- Task statement
Extract every line in the listing below that contains the word "what". Treat uppercase and lowercase as different.

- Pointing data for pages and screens
= = = = =
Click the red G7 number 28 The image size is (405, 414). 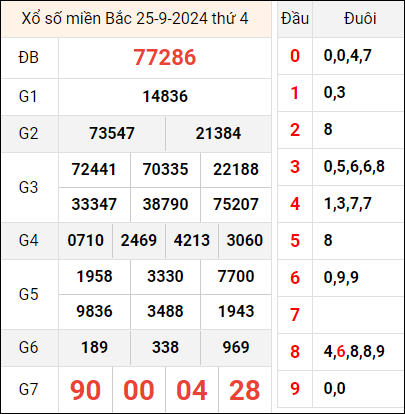click(245, 390)
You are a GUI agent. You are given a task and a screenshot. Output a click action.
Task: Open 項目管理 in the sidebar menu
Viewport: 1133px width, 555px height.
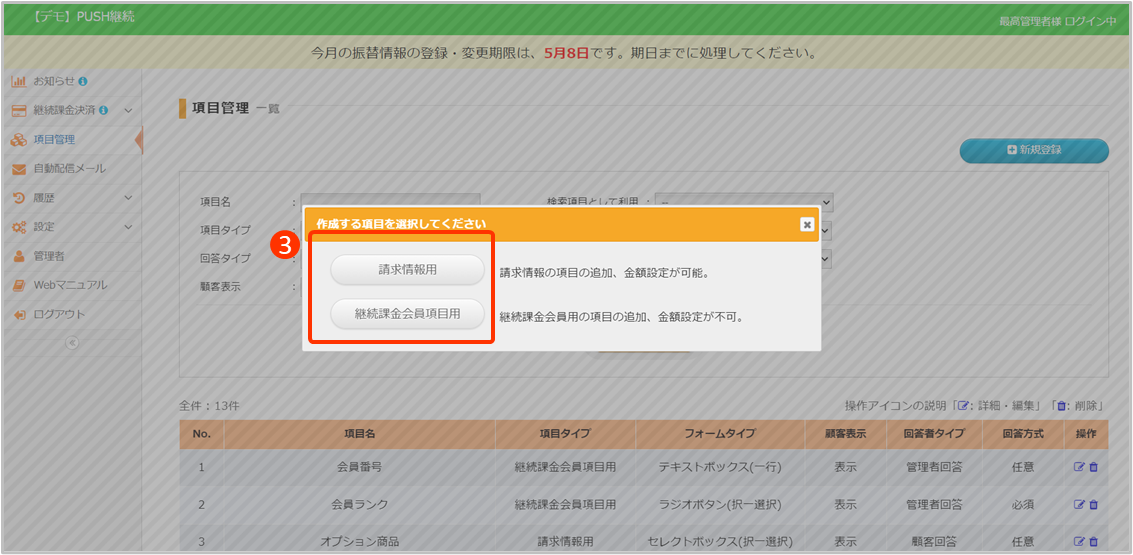pos(54,140)
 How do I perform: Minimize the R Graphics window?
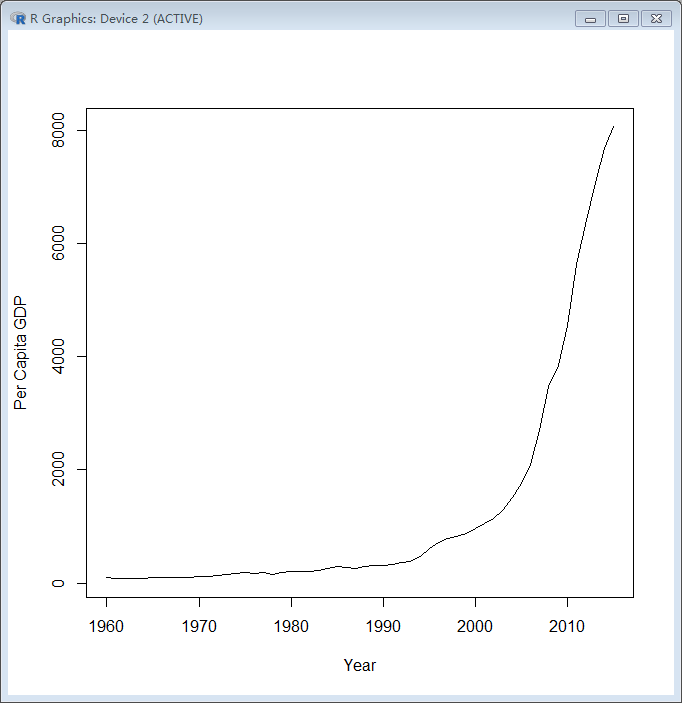pyautogui.click(x=590, y=18)
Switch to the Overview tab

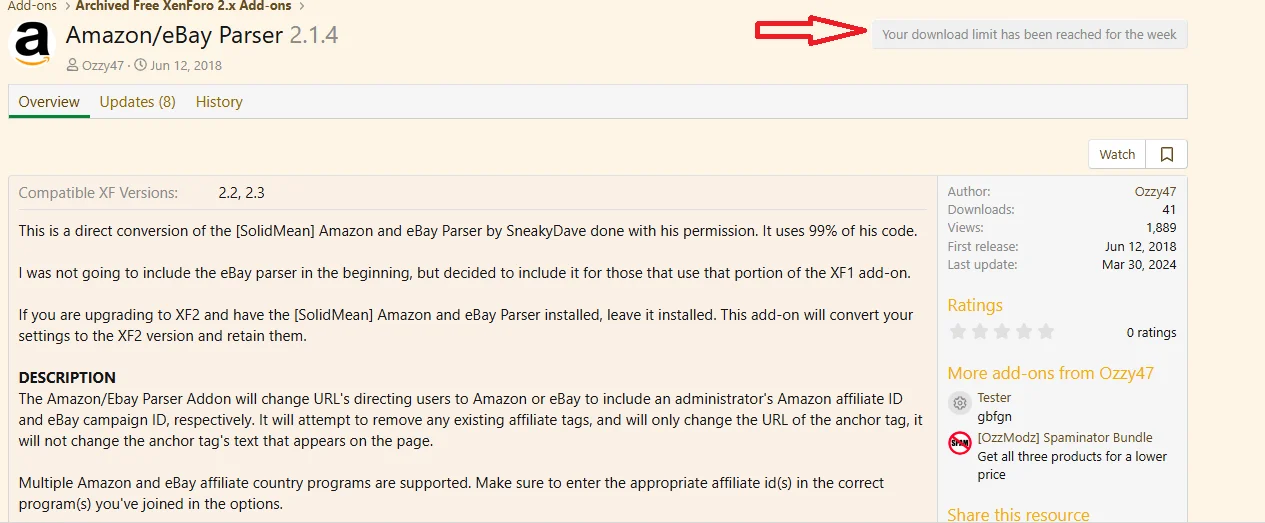tap(49, 102)
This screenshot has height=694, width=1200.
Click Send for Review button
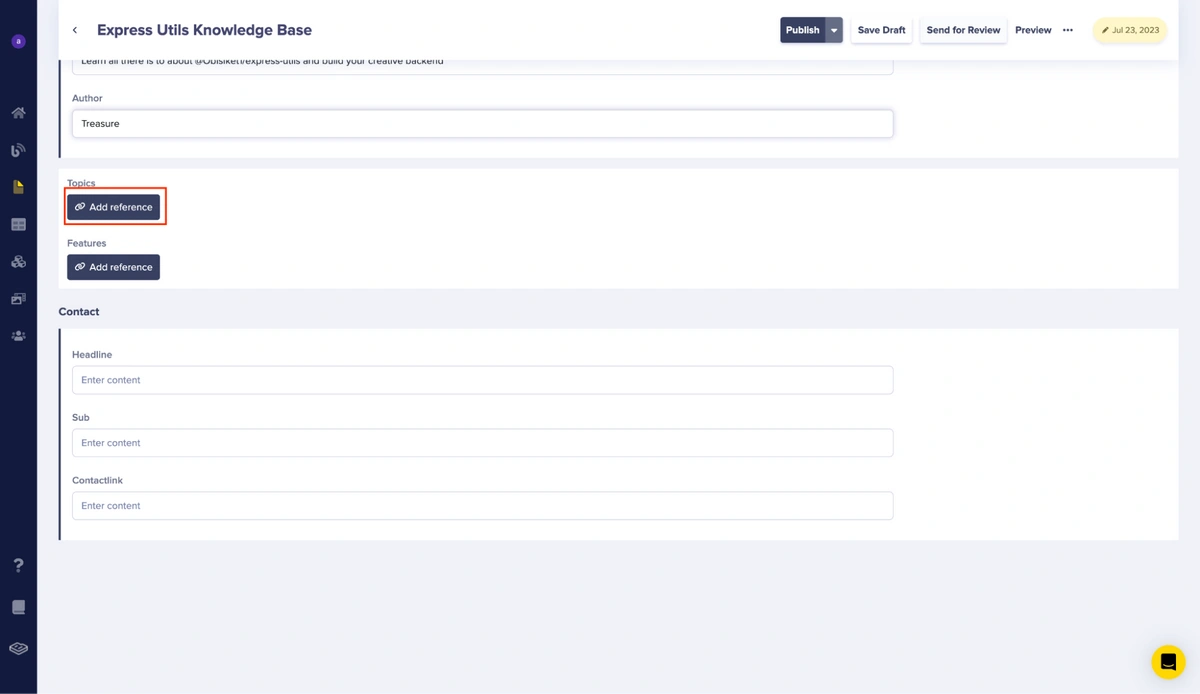point(963,30)
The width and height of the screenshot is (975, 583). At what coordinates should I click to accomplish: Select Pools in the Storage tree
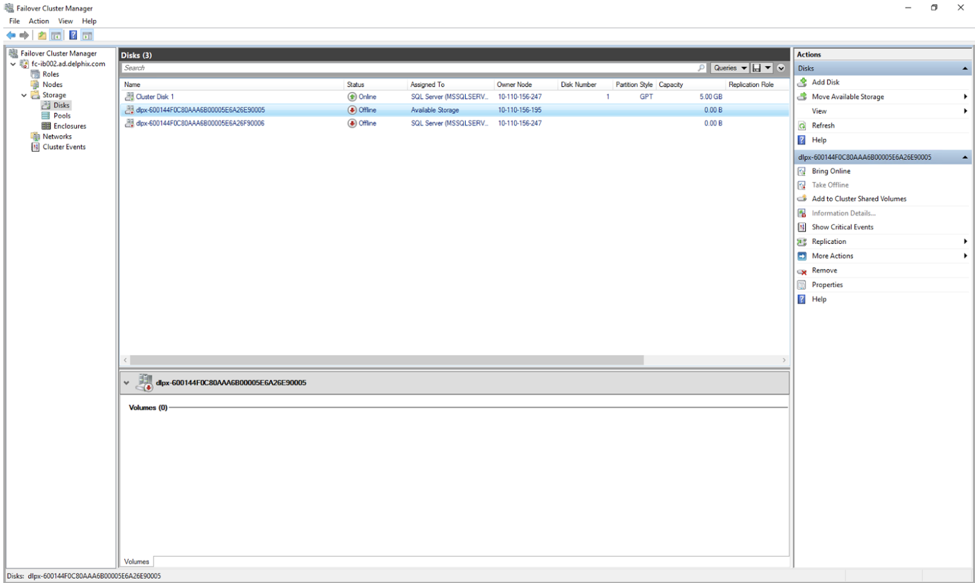pyautogui.click(x=62, y=116)
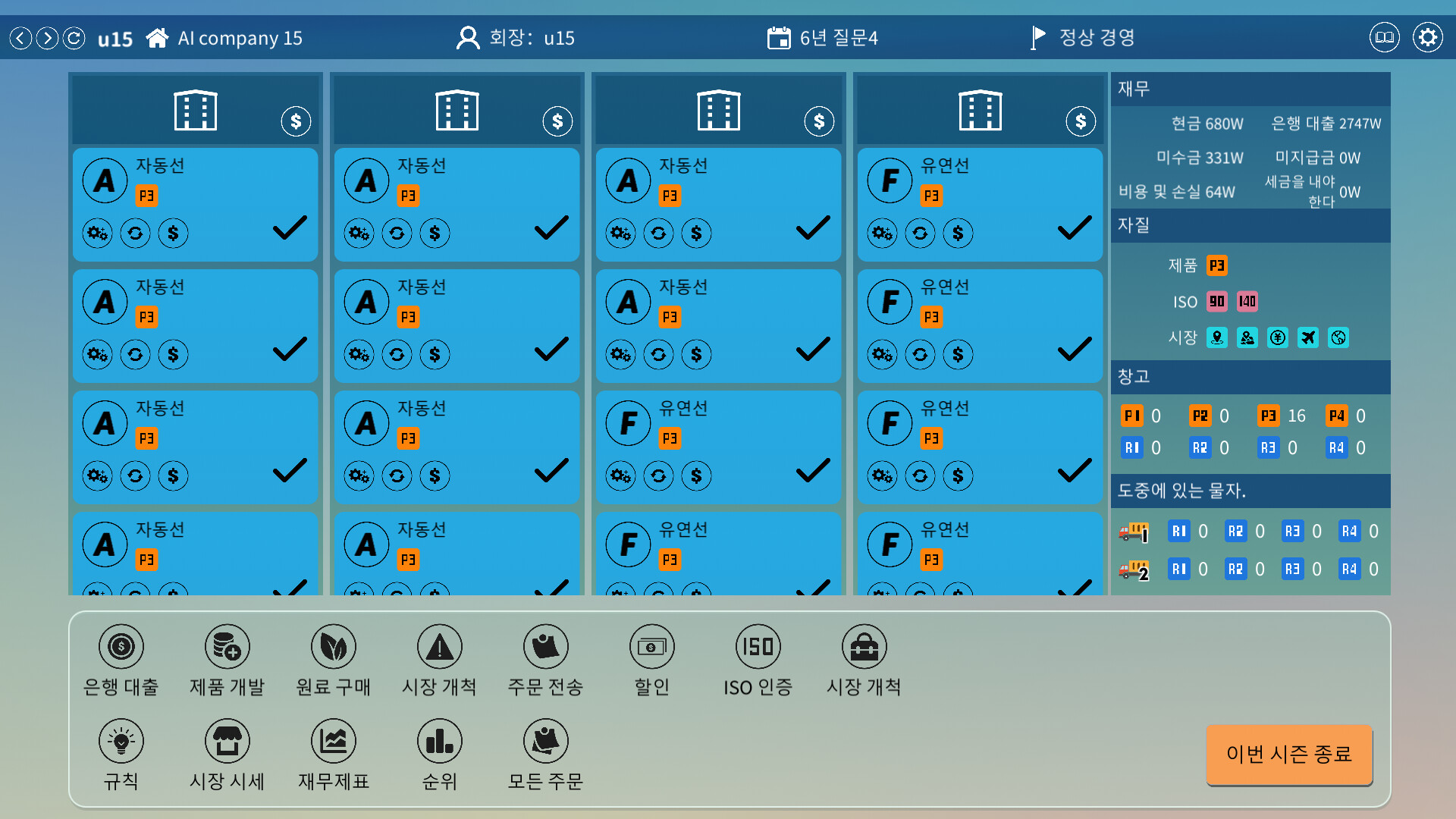Open the 은행 대출 bank loan icon
The width and height of the screenshot is (1456, 819).
121,647
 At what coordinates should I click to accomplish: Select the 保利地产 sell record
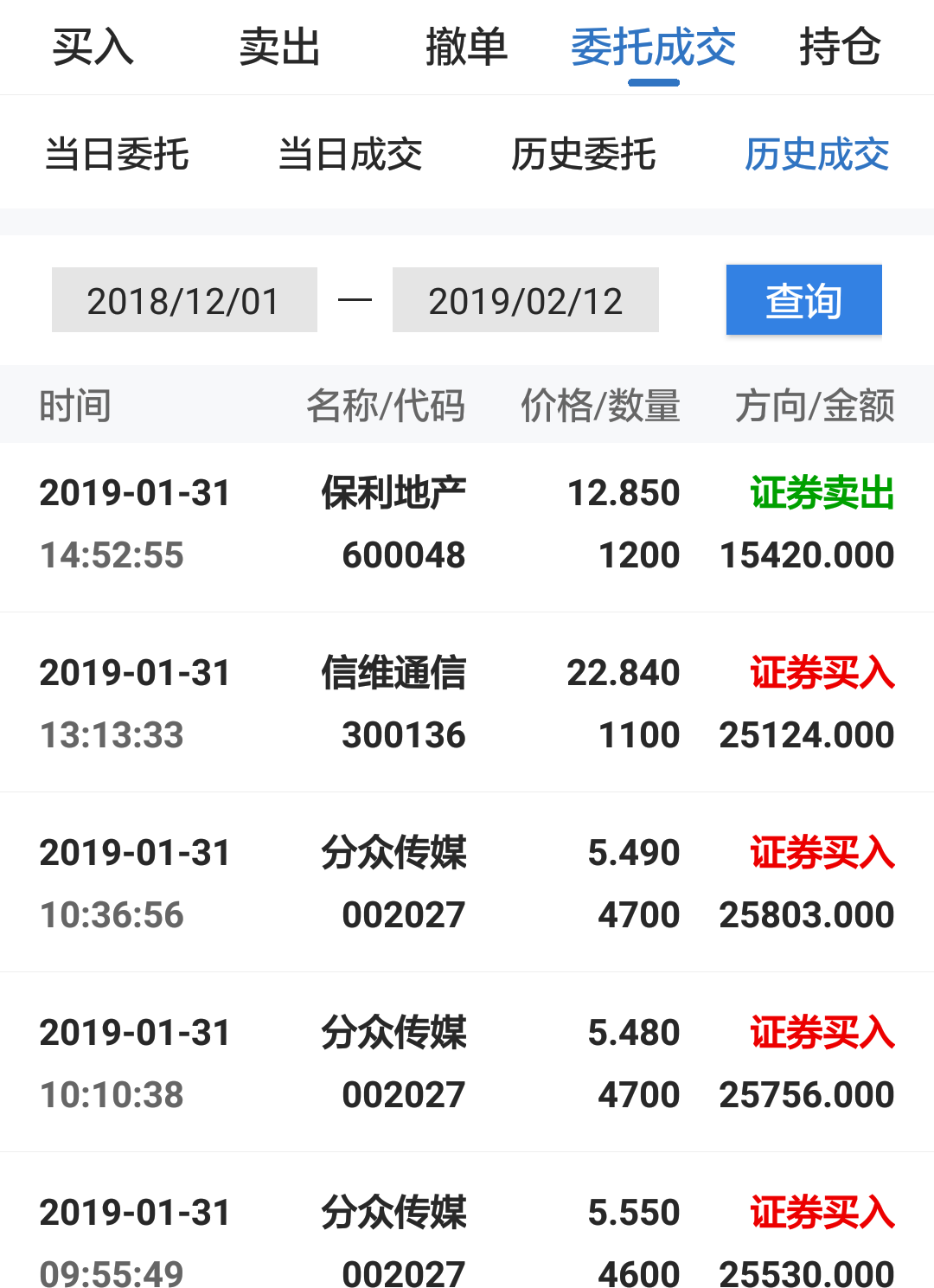point(467,523)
= = = = =
- Solved exercise
The width and height of the screenshot is (975, 583). At what coordinates should I click to accomplish: Select Pools in the Storage tree
 At what coordinates should I click to accomplish: Select the 保利地产 sell record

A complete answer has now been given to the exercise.